*Saved entries*.
_____
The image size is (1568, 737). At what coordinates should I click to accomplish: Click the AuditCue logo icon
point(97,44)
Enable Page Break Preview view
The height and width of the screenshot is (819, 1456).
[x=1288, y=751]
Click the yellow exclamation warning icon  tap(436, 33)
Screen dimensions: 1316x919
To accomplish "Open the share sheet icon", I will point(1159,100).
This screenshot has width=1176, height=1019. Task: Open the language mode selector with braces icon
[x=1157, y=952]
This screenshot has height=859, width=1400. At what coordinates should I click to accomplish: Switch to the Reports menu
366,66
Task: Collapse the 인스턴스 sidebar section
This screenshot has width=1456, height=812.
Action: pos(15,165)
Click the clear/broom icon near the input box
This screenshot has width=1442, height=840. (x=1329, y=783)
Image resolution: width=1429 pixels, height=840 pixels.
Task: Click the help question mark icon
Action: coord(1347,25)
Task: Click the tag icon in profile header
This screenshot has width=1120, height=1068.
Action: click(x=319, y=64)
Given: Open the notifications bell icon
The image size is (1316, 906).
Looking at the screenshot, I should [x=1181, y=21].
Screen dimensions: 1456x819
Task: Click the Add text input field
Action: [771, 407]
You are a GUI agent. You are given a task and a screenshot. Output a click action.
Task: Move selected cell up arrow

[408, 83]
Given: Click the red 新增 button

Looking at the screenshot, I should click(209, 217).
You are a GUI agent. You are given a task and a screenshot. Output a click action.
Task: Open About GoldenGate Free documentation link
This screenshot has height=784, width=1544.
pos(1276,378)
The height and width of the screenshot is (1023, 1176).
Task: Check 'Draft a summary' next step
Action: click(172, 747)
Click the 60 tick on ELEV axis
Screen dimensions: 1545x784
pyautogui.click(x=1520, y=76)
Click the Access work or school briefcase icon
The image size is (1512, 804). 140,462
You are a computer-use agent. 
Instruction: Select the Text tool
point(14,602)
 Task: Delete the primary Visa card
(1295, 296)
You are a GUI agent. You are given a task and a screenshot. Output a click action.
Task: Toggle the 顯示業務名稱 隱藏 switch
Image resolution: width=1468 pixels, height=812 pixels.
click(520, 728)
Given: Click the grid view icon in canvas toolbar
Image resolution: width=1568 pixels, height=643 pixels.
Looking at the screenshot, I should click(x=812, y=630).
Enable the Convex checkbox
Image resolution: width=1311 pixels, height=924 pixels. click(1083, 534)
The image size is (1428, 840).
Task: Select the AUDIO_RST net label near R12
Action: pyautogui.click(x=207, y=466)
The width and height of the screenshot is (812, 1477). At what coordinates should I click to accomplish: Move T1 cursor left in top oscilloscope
_____
*The problem*.
Taking the entries above, please repeat each one exactly.

*Answer to the problem*.
The image size is (1568, 737). At what coordinates should I click to accomplish: Click the AuditCue logo icon
point(97,44)
Enable Page Break Preview view
The height and width of the screenshot is (819, 1456).
[x=1288, y=751]
Click the yellow exclamation warning icon  tap(436, 33)
Screen dimensions: 1316x919
To accomplish "Open the share sheet icon", I will point(1159,100).
This screenshot has width=1176, height=1019. Task: Open the language mode selector with braces icon
[x=1157, y=952]
This screenshot has height=859, width=1400. At what coordinates should I click to accomplish: Switch to the Reports menu
366,66
Task: Collapse the 인스턴스 sidebar section
This screenshot has width=1456, height=812.
Action: pos(15,165)
Click the clear/broom icon near the input box
This screenshot has width=1442, height=840. (x=1329, y=783)
Image resolution: width=1429 pixels, height=840 pixels.
Task: Click the help question mark icon
Action: coord(1347,25)
Task: Click the tag icon in profile header
This screenshot has width=1120, height=1068.
Action: click(x=319, y=64)
Given: Open the notifications bell icon
The image size is (1316, 906).
Looking at the screenshot, I should [x=1181, y=21].
Screen dimensions: 1456x819
Task: Click the Add text input field
Action: [771, 407]
You are a GUI agent. You are given a task and a screenshot. Output a click action.
Task: Move selected cell up arrow

[408, 83]
Given: Click the red 新增 button

Looking at the screenshot, I should click(209, 217).
You are a GUI agent. You are given a task and a screenshot. Output a click action.
Task: Open About GoldenGate Free documentation link
This screenshot has height=784, width=1544.
pos(1276,378)
The height and width of the screenshot is (1023, 1176).
Task: Check 'Draft a summary' next step
Action: click(172, 747)
Click the 60 tick on ELEV axis
Screen dimensions: 1545x784
pyautogui.click(x=1520, y=76)
Click the Access work or school briefcase icon
The image size is (1512, 804). 140,462
You are a computer-use agent. 
Instruction: Select the Text tool
point(14,602)
 Task: Delete the primary Visa card
(1295, 296)
You are a GUI agent. You are given a task and a screenshot. Output a click action.
Task: Toggle the 顯示業務名稱 隱藏 switch
Image resolution: width=1468 pixels, height=812 pixels.
click(520, 728)
Given: Click the grid view icon in canvas toolbar
Image resolution: width=1568 pixels, height=643 pixels.
Looking at the screenshot, I should click(x=812, y=630).
Enable the Convex checkbox
Image resolution: width=1311 pixels, height=924 pixels. click(1083, 534)
The image size is (1428, 840).
Task: Select the AUDIO_RST net label near R12
Action: pyautogui.click(x=207, y=466)
The width and height of the screenshot is (812, 1477). At what coordinates should I click to accomplish: Move T1 cursor left in top oscilloscope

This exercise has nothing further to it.